Lo triste, vergonzoso y perverso de esta historia es que llegamos al desenlace de la quiebra no por falta de advertencias e ideas.

¿Qué hacer ahora en tiempos de quiebra colonial?

Desde el PIP insistimos en que para salir de este abismo es indispensable acabar con el régimen de privilegios contributivos para las corporaciones foráneas; desafiar los dictámenes de PROMESA; auditar y renegociar los términos de pago de la deuda; e instaurar una reforma contributiva integral y balanceada que le facilite al Departamento de Hacienda la fiscalización del sistema y termine con las exenciones, créditos y deducciones injustificados que evitan mayores recaudos de sectores que en justicia podrían estar aportando más. Insistimos en un sistema de salud robusto, sin intermediarios privados, en el que el paciente y el proveedor del servicio fuesen protagonistas principales.

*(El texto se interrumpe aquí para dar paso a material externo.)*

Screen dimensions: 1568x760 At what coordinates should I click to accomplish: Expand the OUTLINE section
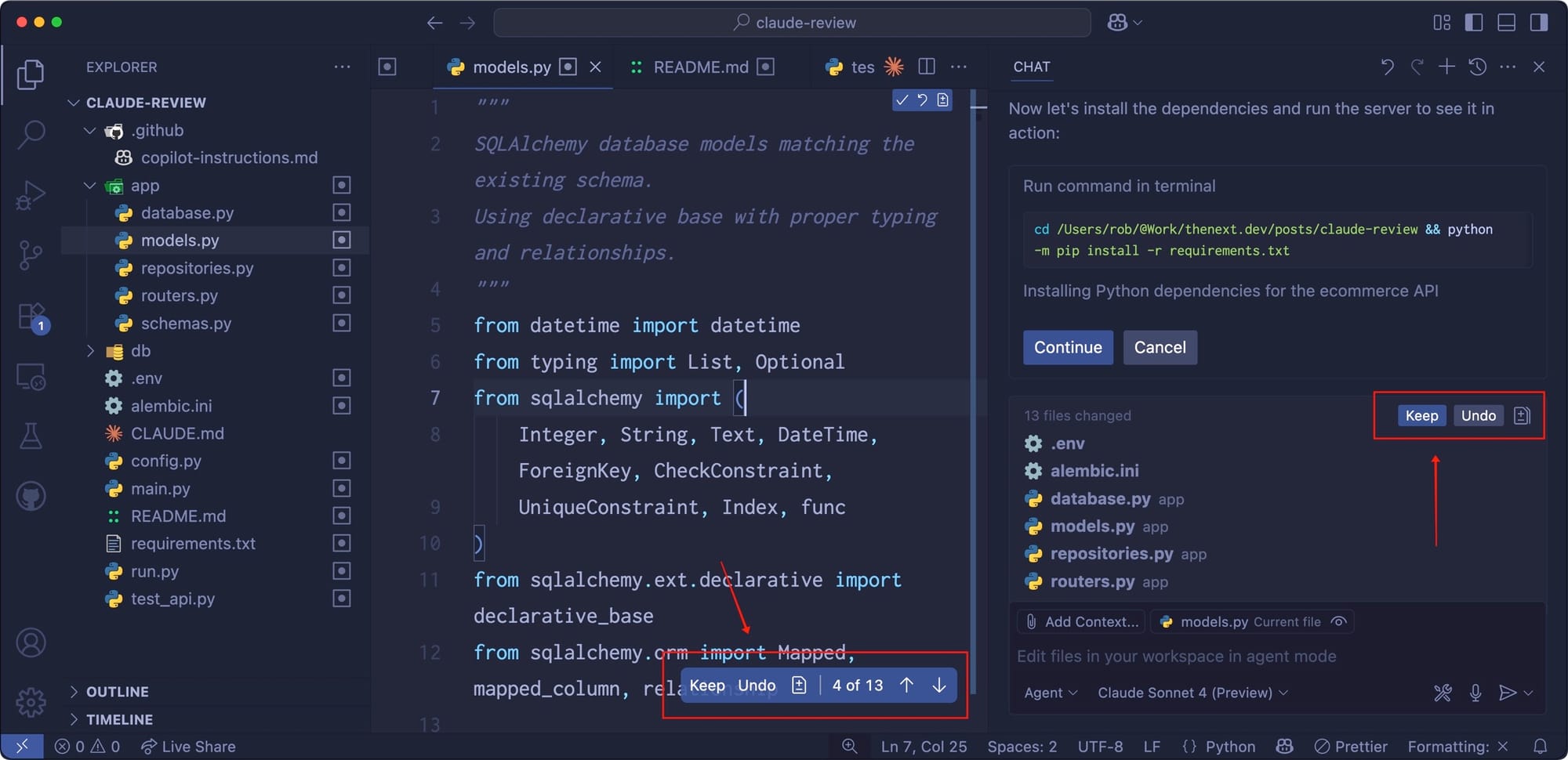tap(117, 692)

Pero, sobre todo y como paso de umbral, es urgente superar el sistema colonial actual. A esos fines, el plebiscito enmendado para dar acomodo razonable a los designios imperialistas del Secretario de Justicia Federal imponiendo la colonia como opción, no solo resulta humillante sino política y jurídicamente ilegítimo. Ante eso, las fuerzas anticoloniales iremos al boicot como acción militante y consciente en repudio de la inclusión de la opción colonial.

Al independentismo, por nuestra parte, nos corresponde insistir y orientar al pueblo sobre una nueva estrategia económica, amparada en los poderes de la independencia, que nos permita proteger nuestra producción agrícola, comercial e industrial; sustituir importaciones; insertarnos en la economía interdependiente del presente para, no sólo abrirle paso al capital puertorriqueño, sino para ampliar las fuentes de capital y atraer empresas tanto norteamericanas como japonesas, europeas y de otras partes del mundo, mediante tratados comerciales de carácter multilateral. 

Nos corresponde en esta nueva etapa histórica trabajar para que se abran los ojos y las conciencias de aquellos que en el pasado, aun ante las advertencias, las tuvieron cerradas. 

Ahí está el mapa de ruta en estos tiempos de quiebra y colapso colonial para dirigir nuestra patria a un futuro de libertad y progreso.